Identification of genomic alterations susceptible to drug therapy in some solid tumors has led to increased interest in next-generation sequencing (NGS) testing to identify patients for biomarker-selected clinical trials. In an article published in JAMA Oncology earlier this year, Dr Erin F. Cobain and colleagues identified a high rate of pathogenic germline variants and a subset of patients who derived substantial benefit from sequencing information. The authors recommend directed germline testing for inherited cancer predisposition in all patients with advanced cancer.
In response to the publication by Cobain et al, Dr Catherine Dunn and colleagues suggested this may not be a universally beneficial approach for all patients.
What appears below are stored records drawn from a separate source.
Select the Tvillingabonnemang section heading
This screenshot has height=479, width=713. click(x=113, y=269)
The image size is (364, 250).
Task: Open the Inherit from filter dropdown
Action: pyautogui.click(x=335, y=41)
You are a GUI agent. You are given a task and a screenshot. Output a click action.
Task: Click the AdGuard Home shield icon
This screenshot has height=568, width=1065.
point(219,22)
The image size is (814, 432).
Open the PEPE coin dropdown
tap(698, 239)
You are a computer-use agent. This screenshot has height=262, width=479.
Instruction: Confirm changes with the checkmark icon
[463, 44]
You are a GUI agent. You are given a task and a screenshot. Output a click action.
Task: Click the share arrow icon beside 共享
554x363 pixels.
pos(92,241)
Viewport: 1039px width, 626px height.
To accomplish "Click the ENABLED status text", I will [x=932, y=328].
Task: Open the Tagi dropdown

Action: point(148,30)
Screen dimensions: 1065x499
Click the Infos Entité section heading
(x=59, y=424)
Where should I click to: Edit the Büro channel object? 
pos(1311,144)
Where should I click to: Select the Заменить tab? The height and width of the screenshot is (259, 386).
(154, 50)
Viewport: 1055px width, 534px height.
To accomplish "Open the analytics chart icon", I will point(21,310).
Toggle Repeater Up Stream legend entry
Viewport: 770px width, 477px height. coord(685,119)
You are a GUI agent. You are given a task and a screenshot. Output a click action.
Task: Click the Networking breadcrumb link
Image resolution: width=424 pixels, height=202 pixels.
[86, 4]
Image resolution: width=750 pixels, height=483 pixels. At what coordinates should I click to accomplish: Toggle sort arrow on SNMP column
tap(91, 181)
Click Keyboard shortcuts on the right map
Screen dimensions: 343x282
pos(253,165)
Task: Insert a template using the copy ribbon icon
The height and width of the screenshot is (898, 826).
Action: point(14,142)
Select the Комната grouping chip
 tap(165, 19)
The authors highlighted the cost impact of NGS testing and suggested that lower-cost alternatives (eg, using immunohistochemistry to identify deficient mismatch repair as a marker for immune checkpoint inhibitor response) be considered. Tumor subtype is another factor for consideration, as it may alter the yield of molecular testing and may also be of little to no benefit for patients too unwell to receive any targeted therapy. Lastly, even when targeted therapies are available, they are often prohibitively expensive.
Dr Cobain and Dr A.M. Chimaiyan responded to the letter by agreeing that broad NGS testing may not be beneficial for all patients . . . yet. They support the use of lower-cost, limited gene panels or immunohistochemical assays for some patients. However, they also pointed out that the cost of NGS testing is far less than the cumulative cost of other diagnostic assays, such as computed tomography scans. Given the significant clinical implications of identifying pathogenic germline variants, they continue to advocate for germline testing in all patients with advanced cancer, but agree that more-limited gene panels than those used in their study may be more appropriate for many patients.
Dr Cobain and colleagues suggest that the value of NGS testing will increase over time. Researchers must continue to seek and identify effective biomarkers to guide therapeutic management of patients with advanced cancer. As suggested by Dr Dunn and colleagues, an “intent-to-test” analysis would be an appropriate objective of studies of biomarker-driven therapy, similar to an intent-to-treat analysis in pharmaceutical trials.
With regard to a personalized oncology approach, Dr Dunn and colleagues recommend that routine clinical practice be guided by prospective, randomized clinical trials that demonstrate clear patient and health system value. In their letter, they give the example of one trial that found the use of molecularly targeted agents outside their approved indications failed to improve progression-free survival compared with physician’s choice of treatment. Clinical decisions must continue to be individualized, as universal approaches to testing and treatment have yet to be identified.